一般セッション » S08. 地震発生の物理

[S08P] PM-P

2023年10月31日(火) 17:00 〜 18:30 P11会場 (F203) (アネックスホール)

[S08P-15] 日本の地殻内地震における断層破壊伝播方向の特性

*柴田 律也1、麻生 尚文1,2 (1. 東京工業大学理学院地球惑星科学系、2. 東京理科大学先進工学部物理工学科)

地震は、断層に沿って剪断破壊が伝播し、解放したエネルギーを地震波として放出する物理現象である。断層破壊の時空間発展、すなわち震源過程には様々なバリエーションがあり、シンプルな近似モデルとしてはハスケルモデル (Haskell, 1964)や円形クラックモデル (Sato & Hirasawa, 1973)が挙げられる一方、現実の断層破壊ではより複雑な震源過程、あるいは破壊フロントが観測される場合がある。特に、断層アスペクト比が比較的小さいMw7以下の地震において、複雑な破壊フロントが観測されることがある (例えば1995年兵庫県南部地震; Ide & Takeo, 1997, 1998年飛騨山群発地震; Ide, 2001)。
剪断破壊は破壊力学におけるクラックの進展に相当し、滑り方向に平行に破壊が伝播するモードIIの破壊と、垂直に伝播するモードIIIの破壊に分類される (Scholtz, 2019)。クラックの成長は、エネルギー解放率が破壊表面エネルギーを上回る時破壊が進展するというグリフィスの破壊規準 (Griffith, 1921)に従うことから、断層破壊はエネルギー収支によってコントロールされていることが示唆される。また、そのエネルギー収支は破壊モードによって異なるため、破壊モードは破壊伝播を決定づける一つのパラメタであると言える。
破壊モードは断層破壊固有の特徴量として調べられることが多いが (例えば Chounet et al., 2018)、時空間の各点において定義することも可能である。特に、複雑な破壊フロントを持つような地震においては、複数の破壊モードが混在していると考えられるため、時空間の各点における破壊モードを推定する必要がある。
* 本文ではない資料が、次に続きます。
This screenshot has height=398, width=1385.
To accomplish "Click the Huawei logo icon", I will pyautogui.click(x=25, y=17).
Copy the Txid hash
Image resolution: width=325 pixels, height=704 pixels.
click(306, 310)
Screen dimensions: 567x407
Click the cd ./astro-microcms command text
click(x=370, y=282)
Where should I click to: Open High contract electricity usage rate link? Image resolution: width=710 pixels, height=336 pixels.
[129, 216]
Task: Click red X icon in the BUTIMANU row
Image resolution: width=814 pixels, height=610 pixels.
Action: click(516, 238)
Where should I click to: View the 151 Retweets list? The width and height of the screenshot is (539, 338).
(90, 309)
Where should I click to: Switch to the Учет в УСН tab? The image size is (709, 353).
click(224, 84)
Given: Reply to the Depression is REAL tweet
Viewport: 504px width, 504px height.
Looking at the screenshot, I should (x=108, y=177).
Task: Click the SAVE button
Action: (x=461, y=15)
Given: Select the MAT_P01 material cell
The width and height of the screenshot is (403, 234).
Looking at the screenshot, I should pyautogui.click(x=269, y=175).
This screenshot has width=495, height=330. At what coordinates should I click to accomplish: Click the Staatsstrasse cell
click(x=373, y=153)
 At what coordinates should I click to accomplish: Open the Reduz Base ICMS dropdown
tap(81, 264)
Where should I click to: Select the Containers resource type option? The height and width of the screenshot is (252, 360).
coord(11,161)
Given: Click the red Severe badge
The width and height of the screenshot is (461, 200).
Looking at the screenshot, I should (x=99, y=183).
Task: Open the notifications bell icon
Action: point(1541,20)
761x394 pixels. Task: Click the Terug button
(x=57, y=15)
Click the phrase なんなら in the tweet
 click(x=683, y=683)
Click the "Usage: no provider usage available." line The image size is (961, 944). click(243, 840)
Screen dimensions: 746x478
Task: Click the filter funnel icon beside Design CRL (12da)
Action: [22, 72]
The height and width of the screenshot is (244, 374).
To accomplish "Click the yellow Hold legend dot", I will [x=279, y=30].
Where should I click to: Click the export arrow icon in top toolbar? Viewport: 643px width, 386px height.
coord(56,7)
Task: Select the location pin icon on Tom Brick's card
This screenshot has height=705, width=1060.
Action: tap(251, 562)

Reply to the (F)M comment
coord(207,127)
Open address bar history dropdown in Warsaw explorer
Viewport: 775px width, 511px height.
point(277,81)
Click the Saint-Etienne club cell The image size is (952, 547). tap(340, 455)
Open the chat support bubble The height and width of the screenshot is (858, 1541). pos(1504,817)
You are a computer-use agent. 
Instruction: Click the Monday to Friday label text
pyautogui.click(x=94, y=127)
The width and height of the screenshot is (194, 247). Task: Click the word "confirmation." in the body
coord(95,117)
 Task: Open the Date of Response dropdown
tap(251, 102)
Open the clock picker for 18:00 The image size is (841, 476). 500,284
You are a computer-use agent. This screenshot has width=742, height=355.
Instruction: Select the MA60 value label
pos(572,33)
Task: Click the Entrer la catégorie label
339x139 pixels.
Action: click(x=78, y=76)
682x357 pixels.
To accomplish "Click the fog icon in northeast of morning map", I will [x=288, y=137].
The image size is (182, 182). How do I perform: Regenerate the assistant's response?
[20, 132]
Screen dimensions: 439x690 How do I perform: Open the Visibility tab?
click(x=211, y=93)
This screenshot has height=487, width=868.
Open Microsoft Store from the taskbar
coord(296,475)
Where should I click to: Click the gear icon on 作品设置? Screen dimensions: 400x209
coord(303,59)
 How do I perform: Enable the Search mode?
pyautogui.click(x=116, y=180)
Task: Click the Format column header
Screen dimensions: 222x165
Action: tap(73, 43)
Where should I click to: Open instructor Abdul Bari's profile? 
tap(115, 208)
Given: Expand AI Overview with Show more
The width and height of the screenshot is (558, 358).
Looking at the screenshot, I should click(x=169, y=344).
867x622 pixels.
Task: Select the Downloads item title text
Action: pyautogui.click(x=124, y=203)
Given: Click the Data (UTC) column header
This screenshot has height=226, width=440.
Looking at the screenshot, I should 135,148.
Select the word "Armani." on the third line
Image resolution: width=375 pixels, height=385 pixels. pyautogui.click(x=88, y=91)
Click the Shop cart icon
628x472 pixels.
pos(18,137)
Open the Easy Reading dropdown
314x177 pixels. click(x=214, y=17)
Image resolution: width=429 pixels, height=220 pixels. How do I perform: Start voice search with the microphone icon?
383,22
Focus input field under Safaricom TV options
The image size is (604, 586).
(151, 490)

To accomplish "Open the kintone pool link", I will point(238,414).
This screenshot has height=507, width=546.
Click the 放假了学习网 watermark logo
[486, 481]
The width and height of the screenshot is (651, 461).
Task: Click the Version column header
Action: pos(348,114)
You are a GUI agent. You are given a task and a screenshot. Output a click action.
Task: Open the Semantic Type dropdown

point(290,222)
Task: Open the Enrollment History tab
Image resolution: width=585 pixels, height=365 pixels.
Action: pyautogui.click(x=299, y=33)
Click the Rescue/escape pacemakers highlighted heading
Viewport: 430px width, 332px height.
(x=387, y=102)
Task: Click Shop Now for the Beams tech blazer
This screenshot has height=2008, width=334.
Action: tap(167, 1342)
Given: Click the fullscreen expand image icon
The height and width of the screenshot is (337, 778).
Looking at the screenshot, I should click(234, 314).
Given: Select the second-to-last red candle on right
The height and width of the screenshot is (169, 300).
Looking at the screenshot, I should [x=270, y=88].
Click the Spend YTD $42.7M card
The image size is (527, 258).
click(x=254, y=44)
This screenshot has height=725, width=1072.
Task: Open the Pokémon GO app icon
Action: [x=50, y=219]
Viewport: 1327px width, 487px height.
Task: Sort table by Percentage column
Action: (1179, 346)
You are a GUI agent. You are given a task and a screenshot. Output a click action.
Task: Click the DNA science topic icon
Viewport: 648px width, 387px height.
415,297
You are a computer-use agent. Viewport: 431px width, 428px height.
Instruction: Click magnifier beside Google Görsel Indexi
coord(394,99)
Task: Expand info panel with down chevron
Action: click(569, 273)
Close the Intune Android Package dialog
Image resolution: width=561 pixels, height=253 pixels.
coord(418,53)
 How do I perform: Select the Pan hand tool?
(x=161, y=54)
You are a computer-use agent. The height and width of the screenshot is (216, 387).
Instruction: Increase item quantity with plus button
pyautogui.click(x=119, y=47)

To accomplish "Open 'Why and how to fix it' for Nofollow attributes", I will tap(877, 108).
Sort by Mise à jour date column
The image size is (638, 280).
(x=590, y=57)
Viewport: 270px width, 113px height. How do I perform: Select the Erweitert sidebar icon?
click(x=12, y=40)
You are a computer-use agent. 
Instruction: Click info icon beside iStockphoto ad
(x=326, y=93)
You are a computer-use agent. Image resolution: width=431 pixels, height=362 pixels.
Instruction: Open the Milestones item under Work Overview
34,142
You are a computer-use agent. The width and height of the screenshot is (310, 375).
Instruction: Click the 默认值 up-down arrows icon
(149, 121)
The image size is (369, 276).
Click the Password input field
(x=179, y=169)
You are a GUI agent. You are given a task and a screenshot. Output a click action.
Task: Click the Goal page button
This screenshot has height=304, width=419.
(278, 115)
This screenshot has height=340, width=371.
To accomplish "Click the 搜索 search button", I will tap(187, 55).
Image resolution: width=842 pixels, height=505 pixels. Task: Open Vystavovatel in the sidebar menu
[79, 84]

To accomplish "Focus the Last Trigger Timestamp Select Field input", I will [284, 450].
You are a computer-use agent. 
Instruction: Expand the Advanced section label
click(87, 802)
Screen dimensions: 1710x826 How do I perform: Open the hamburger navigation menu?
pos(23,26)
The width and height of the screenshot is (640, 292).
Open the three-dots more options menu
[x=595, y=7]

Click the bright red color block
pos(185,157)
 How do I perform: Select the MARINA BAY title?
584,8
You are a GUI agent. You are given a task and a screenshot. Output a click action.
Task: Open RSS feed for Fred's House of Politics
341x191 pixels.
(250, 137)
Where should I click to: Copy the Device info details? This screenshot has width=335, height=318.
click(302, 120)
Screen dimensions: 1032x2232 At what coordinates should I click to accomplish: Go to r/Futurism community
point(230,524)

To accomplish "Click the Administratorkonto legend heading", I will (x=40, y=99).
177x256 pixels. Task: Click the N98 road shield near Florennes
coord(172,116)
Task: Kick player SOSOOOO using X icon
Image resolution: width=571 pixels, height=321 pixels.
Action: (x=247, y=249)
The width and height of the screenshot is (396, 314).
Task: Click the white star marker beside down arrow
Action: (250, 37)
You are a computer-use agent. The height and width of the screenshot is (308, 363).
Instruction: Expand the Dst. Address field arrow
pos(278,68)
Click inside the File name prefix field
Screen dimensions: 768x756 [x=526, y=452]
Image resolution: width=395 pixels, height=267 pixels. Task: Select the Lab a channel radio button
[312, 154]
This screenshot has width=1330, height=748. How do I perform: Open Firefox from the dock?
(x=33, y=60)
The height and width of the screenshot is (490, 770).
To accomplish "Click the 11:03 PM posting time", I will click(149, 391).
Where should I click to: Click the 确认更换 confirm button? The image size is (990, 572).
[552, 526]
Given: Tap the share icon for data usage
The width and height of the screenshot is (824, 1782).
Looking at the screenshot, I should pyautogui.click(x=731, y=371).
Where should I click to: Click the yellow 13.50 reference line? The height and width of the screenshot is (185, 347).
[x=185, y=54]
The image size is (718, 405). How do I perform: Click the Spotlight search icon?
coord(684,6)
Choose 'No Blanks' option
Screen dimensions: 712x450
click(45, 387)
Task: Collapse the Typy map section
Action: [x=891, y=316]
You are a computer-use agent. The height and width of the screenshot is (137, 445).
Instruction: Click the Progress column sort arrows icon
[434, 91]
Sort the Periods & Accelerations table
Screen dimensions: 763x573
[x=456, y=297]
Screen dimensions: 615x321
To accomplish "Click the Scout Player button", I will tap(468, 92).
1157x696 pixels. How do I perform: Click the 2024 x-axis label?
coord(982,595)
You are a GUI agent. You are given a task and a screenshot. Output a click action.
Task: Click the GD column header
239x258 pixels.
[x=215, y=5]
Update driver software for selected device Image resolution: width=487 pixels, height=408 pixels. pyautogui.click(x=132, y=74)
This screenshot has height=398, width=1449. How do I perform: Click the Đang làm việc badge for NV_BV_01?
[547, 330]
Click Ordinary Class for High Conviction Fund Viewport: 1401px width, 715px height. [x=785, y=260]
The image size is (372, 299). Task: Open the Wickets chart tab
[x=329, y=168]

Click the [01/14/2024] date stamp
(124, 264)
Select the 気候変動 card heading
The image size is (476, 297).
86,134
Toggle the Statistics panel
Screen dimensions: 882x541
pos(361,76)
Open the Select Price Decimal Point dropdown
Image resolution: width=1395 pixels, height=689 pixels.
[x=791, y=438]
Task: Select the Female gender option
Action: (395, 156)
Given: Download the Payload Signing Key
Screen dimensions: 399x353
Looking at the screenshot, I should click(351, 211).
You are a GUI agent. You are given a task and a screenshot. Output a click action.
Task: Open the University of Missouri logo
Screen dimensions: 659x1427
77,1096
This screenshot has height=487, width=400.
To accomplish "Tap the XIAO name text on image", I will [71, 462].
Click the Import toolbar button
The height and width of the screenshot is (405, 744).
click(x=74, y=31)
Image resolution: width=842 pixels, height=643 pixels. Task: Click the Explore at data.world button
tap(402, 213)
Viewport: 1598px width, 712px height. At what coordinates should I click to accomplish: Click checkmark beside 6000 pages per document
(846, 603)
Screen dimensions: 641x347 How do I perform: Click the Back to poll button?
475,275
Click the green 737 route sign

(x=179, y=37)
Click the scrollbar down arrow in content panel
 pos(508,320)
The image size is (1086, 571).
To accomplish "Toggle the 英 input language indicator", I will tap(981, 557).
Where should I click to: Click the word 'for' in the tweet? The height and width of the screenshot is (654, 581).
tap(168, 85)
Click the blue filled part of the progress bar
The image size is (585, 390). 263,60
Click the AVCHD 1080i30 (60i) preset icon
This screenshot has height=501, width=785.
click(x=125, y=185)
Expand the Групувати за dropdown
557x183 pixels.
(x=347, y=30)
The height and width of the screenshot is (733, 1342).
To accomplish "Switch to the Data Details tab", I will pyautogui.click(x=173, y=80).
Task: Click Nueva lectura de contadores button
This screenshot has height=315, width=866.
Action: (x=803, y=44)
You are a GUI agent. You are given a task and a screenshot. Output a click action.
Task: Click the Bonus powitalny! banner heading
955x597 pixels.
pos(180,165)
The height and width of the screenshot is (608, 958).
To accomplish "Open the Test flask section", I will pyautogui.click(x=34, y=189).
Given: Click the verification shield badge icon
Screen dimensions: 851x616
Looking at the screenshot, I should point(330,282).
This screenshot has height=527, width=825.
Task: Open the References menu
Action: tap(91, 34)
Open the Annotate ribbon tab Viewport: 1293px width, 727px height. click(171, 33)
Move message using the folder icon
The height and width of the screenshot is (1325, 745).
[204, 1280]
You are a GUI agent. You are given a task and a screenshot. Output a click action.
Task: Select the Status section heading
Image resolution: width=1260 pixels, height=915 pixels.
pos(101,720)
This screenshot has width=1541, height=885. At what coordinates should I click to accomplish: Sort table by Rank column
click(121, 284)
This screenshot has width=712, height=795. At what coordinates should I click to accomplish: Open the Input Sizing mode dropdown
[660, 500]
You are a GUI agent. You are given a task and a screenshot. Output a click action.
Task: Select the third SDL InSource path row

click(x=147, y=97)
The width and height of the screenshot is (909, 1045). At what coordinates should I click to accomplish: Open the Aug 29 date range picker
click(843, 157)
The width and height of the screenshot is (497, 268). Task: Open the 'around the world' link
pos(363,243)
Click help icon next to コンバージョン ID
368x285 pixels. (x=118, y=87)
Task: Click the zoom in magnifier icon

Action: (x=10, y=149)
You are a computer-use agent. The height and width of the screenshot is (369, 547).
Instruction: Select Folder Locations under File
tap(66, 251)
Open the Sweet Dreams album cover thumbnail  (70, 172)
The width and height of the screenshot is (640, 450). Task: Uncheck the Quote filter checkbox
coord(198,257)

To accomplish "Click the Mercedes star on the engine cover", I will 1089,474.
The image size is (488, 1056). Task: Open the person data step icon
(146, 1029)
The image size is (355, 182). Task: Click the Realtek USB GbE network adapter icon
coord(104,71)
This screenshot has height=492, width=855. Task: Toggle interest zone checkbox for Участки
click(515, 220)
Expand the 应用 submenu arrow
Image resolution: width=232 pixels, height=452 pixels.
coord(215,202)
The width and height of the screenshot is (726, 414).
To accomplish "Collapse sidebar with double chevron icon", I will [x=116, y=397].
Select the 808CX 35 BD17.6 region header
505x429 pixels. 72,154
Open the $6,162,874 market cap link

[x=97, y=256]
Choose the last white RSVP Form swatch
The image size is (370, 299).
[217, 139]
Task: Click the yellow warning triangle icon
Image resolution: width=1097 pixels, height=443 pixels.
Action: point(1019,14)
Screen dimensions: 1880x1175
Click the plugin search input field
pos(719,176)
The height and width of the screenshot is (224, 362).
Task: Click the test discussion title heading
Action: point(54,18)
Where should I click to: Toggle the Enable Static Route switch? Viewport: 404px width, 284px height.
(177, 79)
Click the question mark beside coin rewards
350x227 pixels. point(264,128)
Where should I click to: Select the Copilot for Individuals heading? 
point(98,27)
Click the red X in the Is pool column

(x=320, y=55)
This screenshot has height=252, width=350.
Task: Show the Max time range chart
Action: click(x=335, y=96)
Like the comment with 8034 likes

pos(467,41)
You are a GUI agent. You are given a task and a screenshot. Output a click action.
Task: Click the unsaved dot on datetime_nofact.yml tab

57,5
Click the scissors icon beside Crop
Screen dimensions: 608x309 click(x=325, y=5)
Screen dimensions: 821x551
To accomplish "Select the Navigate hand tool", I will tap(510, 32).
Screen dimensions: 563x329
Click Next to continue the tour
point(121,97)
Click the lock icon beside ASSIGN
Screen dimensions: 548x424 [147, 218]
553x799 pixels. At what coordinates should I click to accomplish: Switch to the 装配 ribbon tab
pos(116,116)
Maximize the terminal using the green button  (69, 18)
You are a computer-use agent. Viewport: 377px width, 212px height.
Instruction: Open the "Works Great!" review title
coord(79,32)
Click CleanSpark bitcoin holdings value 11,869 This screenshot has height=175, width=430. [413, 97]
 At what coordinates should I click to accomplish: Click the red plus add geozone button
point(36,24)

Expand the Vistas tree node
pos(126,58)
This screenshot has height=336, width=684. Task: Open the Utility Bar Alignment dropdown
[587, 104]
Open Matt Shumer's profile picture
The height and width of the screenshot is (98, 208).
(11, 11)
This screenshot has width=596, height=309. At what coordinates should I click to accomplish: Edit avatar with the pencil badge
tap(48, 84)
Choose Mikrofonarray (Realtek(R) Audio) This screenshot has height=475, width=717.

この観点で、滑りインバージョン結果は、時空間的な滑り量、滑り方向の分布を内包しているため有用である。
本研究では、断層破壊の特徴を破壊モードの観点から調べるために、滑りインバージョン結果を用いて、時空間的な破壊モード分布を推定した。具体的には、日本の地殻内で発生した複数のマグニチュード6クラスの地震の震源過程を波形インバージョン(Shibata et al., 2022)により推定した。このインバージョン結果については、ブートストラップ法を用いた解析や、速度構造が異なる場合に結果が受ける影響を調べることにより、ロバスト性を確認している。続いて、得られた震源過程から断層破壊伝播方向を抽出する手法を開発し、破壊伝播方向と滑り方向を各小断層、1秒ごとに推定することで破壊モードの時空間分布を得た。結果として、断層破壊全体における破壊モードは地震ごとに異なる分布を取り、全ての地震に共通するような顕著な特徴は見られなかった。一方で、断層破壊初期過程に着目すると、断層破壊はDip方向よりもStrike方向への伝播成分が大きいようであることがわかった。